Many educators and parents have reached out to me over these past few weeks wondering if and how we should talk to our kids about Covid-19.  Should we tell them? Will it scare them? How do we talk to them about it? Isn’t it better if they just don’t know about what is going on? Is it ok if they want to write about it in a journal?  Here’s the thing, I can’t imagine a child the age of two or older doesn’t realize something is going on that is different in their world.  Any child the age three or older must be overhearing some conversations and sensing the emotions in the home.  Any school-age child knows this is not a snow day.  We are about to enter week four of social distancing in my community, kids are meeting with teachers online, and they haven’t played with their friends in weeks.  While we may want to protect them from what is happening, not talking with them about it will most likely cause more stress.

What would happen if we start asking them, How are you doing?  This question is simple, open-ended, and allows the kids to lead the conversation.  The answers we receive will guide how we respond. Mister Rogers’ said, “Anything that's human is mentionable, and anything that is mentionable can be more manageable. When we can talk about our feelings, they become less overwhelming, less upsetting and less scary.”  We are wired to problem solve and Mister Rogers showed how to manage our emotions, step by step. Feelings do not need to be scary or stressful, they can be empowering if we create space for our kids to understand, articulate, and feel their emotions. This is an opportunity for us as parents and educators to redefine emotion and how we navigate it. 

Experiencing emotion does not need to be negative. Our language often frames emotion and our experience of it in a negative manner. We can model for our kids how to talk about our emotions and be vulnerable.  Dr. Brene Brown reminds us that we cannot selectively numb emotion. If we numb worry and sadness, then joy, empathy, and gratitude will also be quieted. If we talk with our kids about what is happening right now in a developmentally appropriate way, we might just be setting them up for a lifetime of connectedness and empowerment.

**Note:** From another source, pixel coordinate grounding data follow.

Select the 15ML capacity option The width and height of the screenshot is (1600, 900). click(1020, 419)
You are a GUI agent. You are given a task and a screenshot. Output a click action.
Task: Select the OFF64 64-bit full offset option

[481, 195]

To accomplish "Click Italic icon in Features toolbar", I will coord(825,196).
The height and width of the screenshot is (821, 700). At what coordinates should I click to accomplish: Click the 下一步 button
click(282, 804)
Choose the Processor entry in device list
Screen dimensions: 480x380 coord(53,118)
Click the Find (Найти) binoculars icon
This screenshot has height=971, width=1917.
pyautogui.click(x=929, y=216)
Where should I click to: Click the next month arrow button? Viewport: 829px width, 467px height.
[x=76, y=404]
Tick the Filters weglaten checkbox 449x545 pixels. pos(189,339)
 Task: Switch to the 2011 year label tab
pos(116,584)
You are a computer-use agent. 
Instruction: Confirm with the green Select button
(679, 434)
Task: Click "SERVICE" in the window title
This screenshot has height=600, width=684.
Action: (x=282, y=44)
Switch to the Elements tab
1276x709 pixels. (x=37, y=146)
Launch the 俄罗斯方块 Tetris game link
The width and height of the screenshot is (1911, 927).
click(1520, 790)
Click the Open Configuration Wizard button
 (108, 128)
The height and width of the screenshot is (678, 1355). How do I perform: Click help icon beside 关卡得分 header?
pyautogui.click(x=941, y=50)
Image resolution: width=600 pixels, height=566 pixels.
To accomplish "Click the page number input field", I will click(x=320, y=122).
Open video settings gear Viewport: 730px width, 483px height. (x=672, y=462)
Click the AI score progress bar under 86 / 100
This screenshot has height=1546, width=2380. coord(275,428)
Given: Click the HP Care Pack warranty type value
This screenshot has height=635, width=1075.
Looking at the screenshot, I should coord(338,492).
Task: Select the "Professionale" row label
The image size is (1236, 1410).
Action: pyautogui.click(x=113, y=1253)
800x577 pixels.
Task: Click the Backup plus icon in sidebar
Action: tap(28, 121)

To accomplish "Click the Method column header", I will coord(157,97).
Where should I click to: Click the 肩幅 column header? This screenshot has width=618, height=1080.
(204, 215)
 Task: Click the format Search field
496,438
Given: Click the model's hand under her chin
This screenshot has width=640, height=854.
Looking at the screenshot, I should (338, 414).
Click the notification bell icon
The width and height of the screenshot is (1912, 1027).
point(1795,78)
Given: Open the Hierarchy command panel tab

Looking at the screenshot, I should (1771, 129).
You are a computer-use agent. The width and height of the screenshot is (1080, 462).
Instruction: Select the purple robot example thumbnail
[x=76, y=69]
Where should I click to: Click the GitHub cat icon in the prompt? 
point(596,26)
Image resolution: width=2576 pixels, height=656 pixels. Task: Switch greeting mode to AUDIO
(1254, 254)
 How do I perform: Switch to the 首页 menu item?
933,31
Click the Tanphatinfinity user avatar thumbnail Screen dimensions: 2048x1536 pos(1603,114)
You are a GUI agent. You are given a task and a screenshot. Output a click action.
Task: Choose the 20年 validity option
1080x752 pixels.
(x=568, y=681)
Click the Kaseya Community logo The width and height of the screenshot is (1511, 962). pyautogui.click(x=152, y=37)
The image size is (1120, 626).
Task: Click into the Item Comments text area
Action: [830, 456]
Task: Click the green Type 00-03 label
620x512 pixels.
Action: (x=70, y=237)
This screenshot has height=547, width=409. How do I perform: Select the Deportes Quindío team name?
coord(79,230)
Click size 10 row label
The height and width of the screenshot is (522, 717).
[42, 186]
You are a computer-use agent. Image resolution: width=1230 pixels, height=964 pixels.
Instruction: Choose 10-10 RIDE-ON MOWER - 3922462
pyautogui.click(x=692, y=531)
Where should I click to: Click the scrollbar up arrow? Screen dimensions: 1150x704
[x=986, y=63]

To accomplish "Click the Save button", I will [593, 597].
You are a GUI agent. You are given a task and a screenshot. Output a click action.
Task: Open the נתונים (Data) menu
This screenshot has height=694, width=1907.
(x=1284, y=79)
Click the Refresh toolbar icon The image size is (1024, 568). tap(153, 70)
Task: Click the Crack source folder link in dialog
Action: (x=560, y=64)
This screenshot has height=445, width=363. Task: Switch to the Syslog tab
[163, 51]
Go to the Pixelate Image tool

We are all craving information right now.  We need to know what is happening because once we have information, we have power.  We have the power to use that information to problem solve and help.  We all feel better when we know what we CAN do and our kids need to feel this sense of power as well.  We need to decide what information they should know and how to share it with them, but they too need to know what they CAN do. They can wash their hands. They can stay at home.  They can write letters.  They can make masks.  They can create signs thanking grocery store workers, bus drivers, delivery people, and health care workers. They write messages to friends and neighbors on the sidewalk. They can help with siblings.  They can make dinner, fold laundry, or do some gardening.  They can be helpers.

Communities are also coming together to model for kids how to support and thank one another.  Join the Teddy Bear Hunt, organize a celebration of gratitude, or have some fun with Google 3D Animal (simple fun is still ok) in your neighborhood.  Physically distancing ourselves doesn’t mean we have to lose our social connections.  We can wave, smile, and talk to our neighbors across the street.  Kids can plan when and how to do this. We can call, facetime, hangout or zoom with family and friends virtually.  Kids and plan when and how we do this.  We can see and hear teachers and classmates online.  One family I know watched the teacher’s daily recorded read aloud on their television together before bed- -- teachers on TV, how cool is that? And you know what, a child came up with that idea!

If you need more resources on how to talk with your child, reach out to your school and let your child’s teacher know how your child is doing.  PBS, CDC, and the Child Mind Institute also have resources, suggestions, and recommendations on how to guide your child through this time.

I plan on starting with, How are you doing?

Be safe, be well, and remember … you’ve got this!